Directions:
Show all lines from the records below in which the string "screenshot" is present.
── Records provided
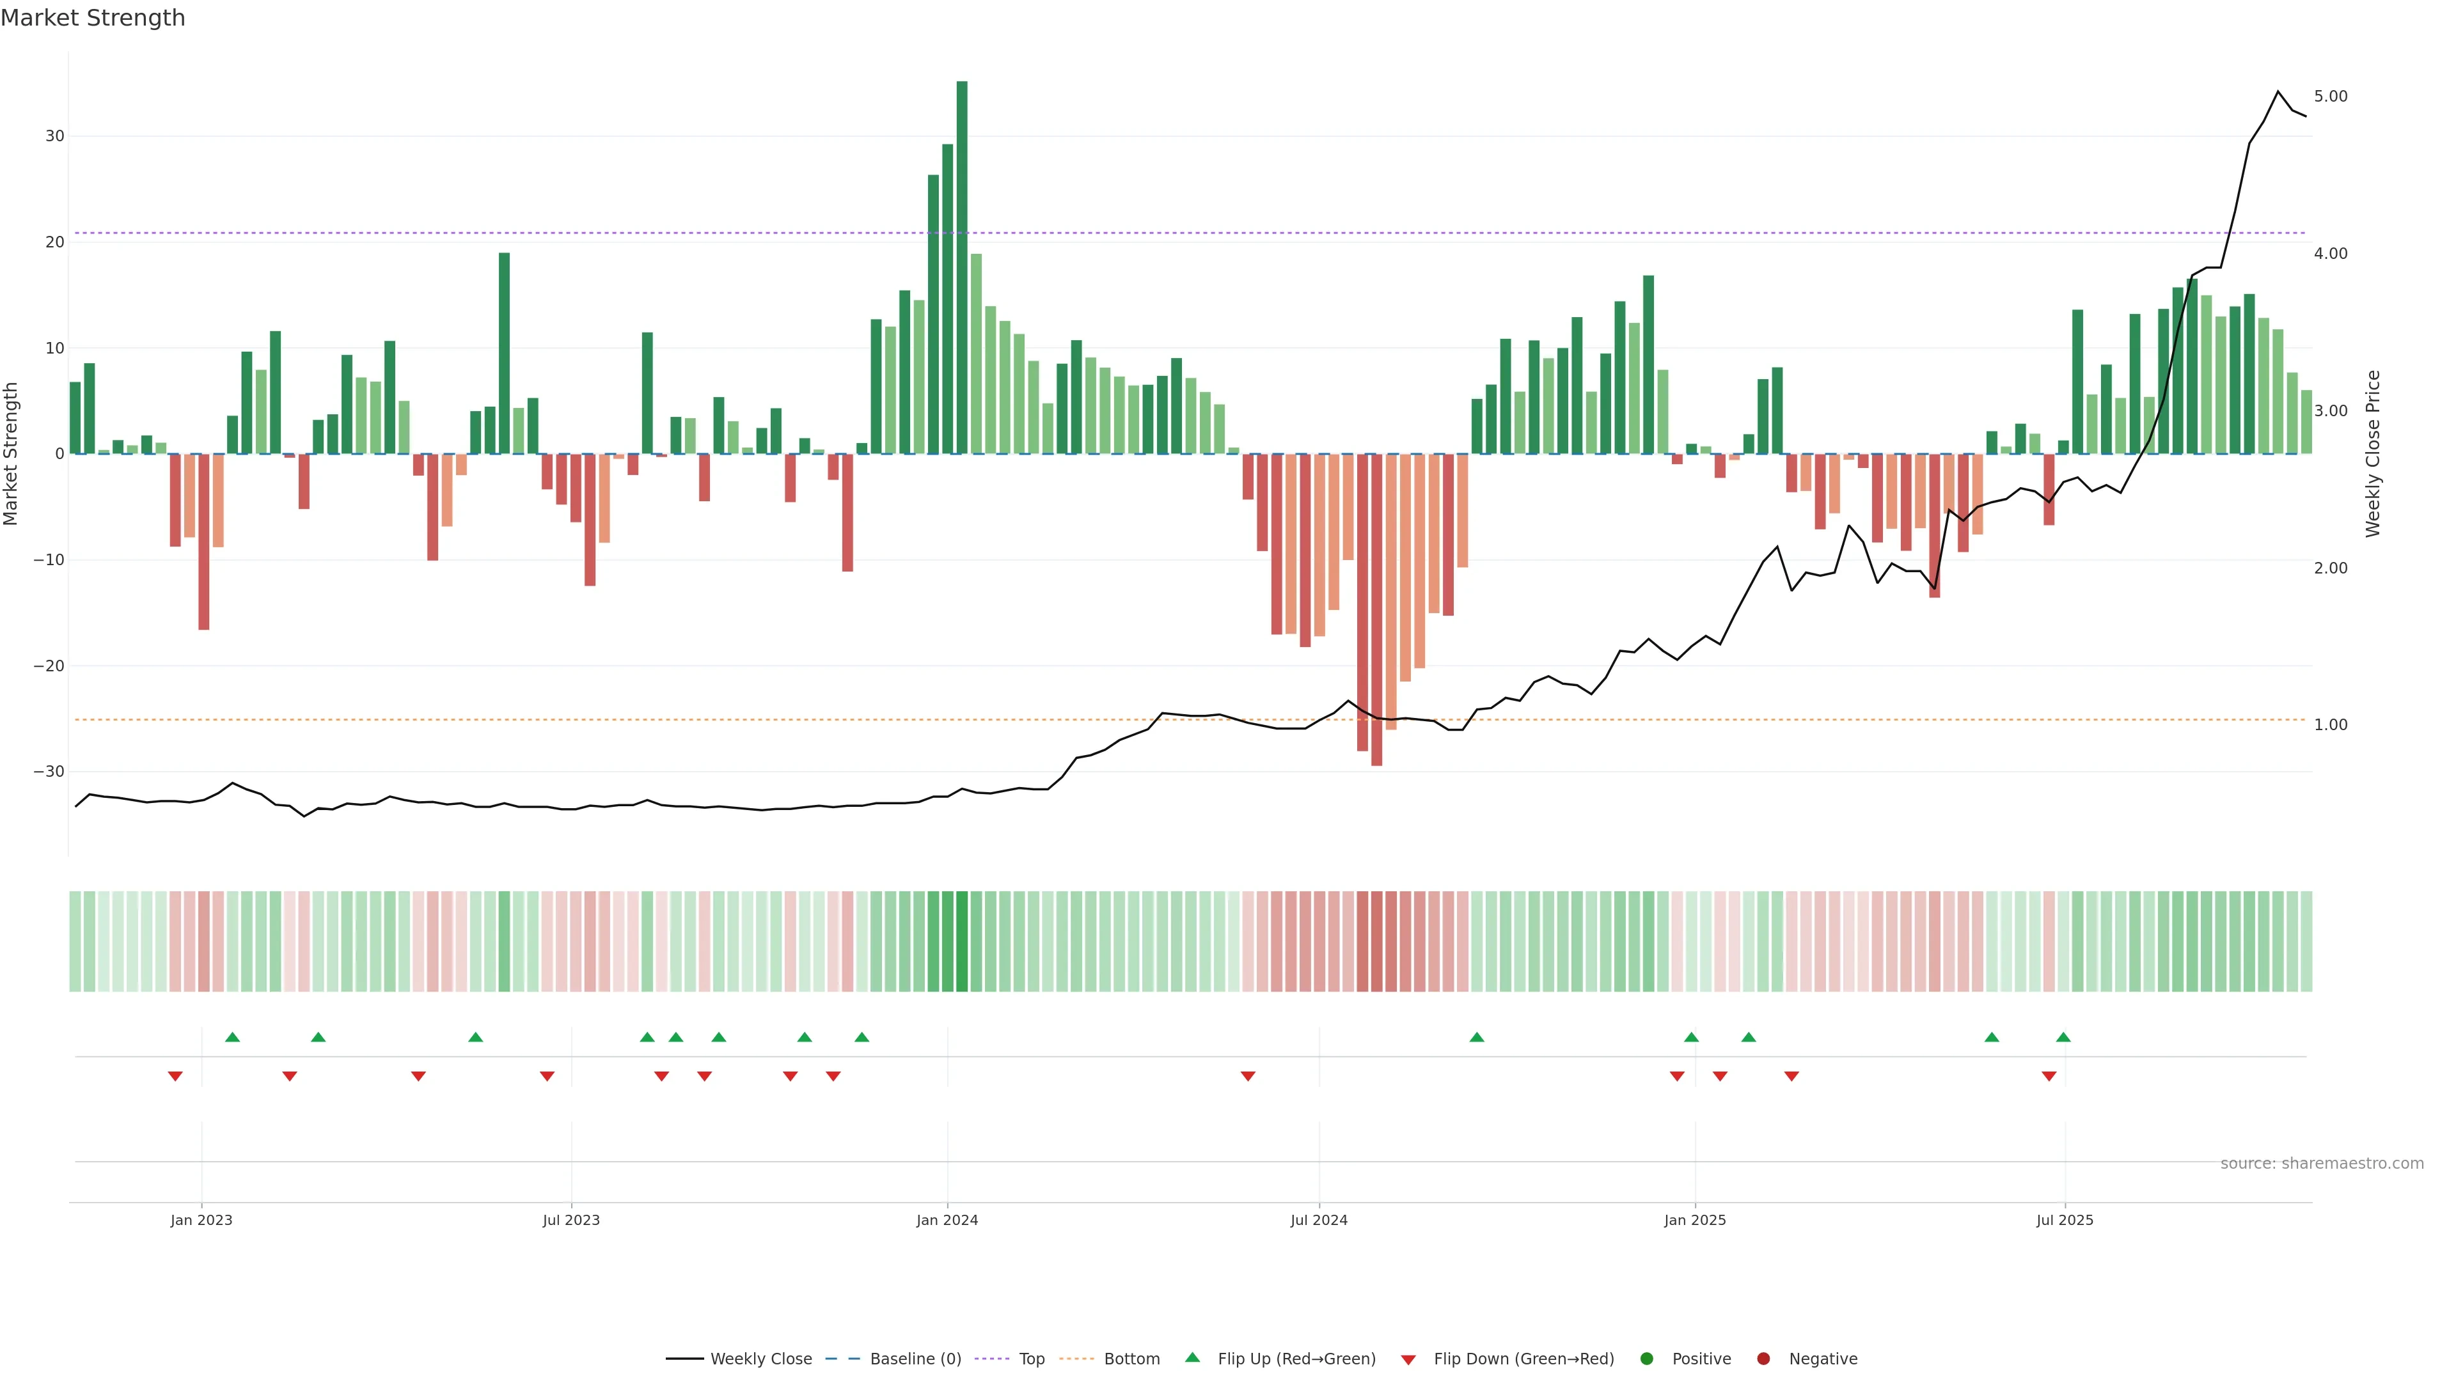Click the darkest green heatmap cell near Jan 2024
────
── Records provided
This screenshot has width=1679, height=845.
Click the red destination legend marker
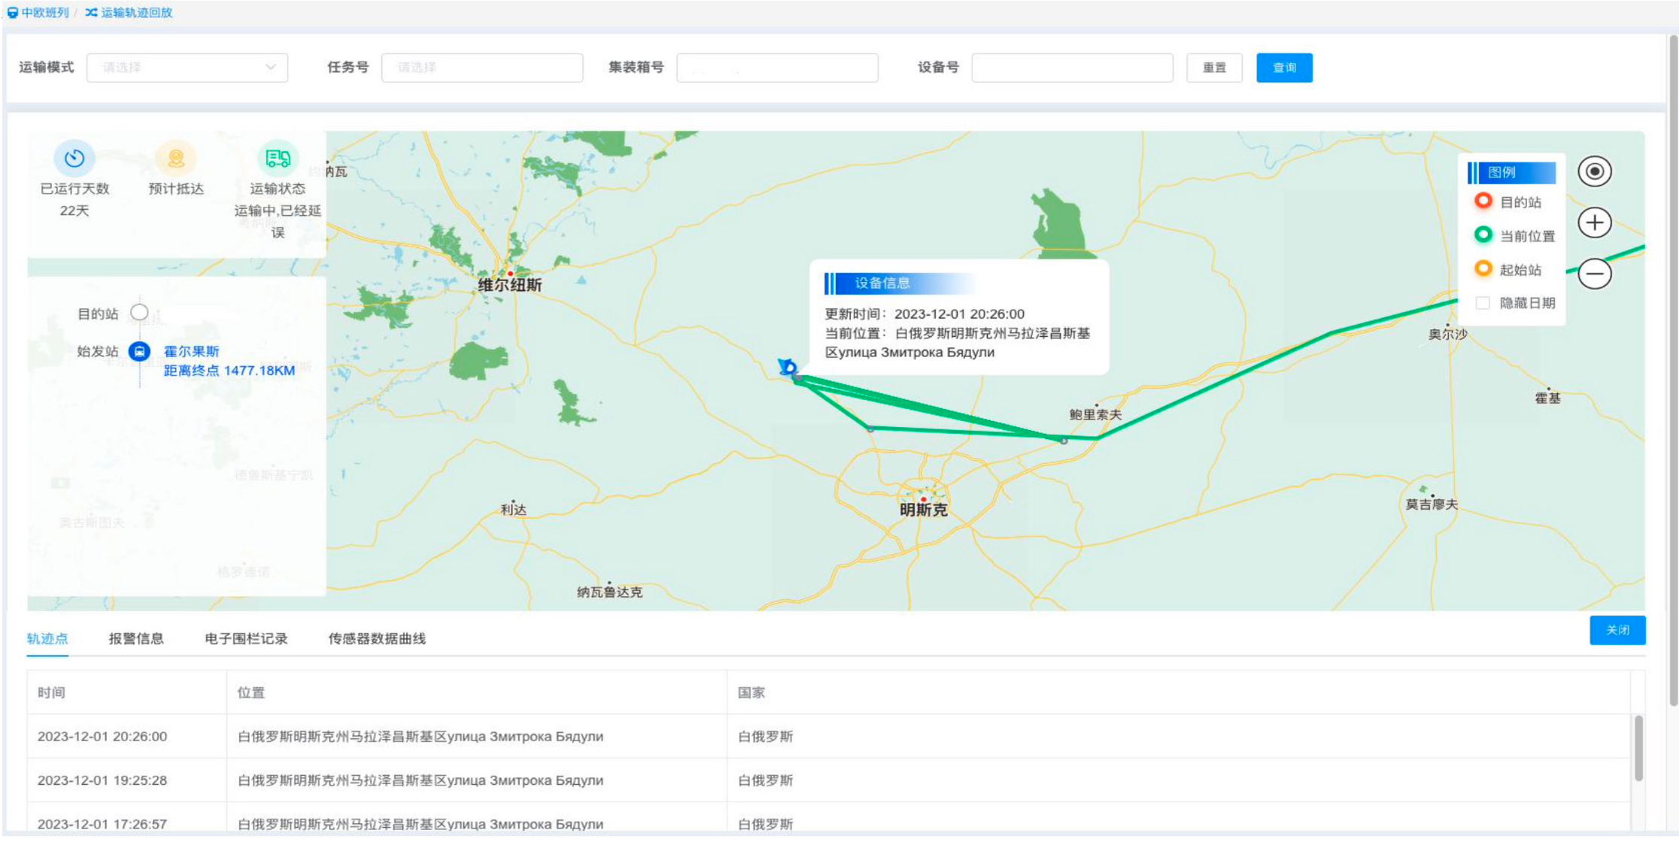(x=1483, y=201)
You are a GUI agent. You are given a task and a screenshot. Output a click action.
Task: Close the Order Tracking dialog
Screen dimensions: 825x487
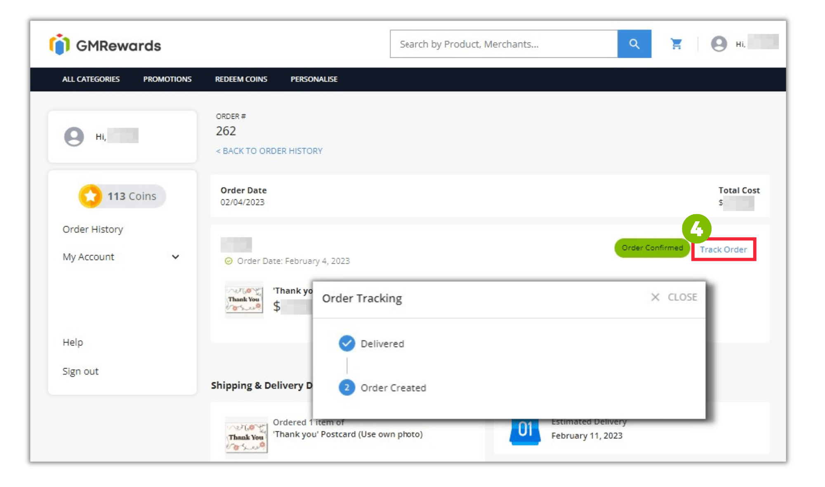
────
Answer below:
This screenshot has width=1679, height=845.
You are a GUI agent. You are given a task and a screenshot. Output a click action.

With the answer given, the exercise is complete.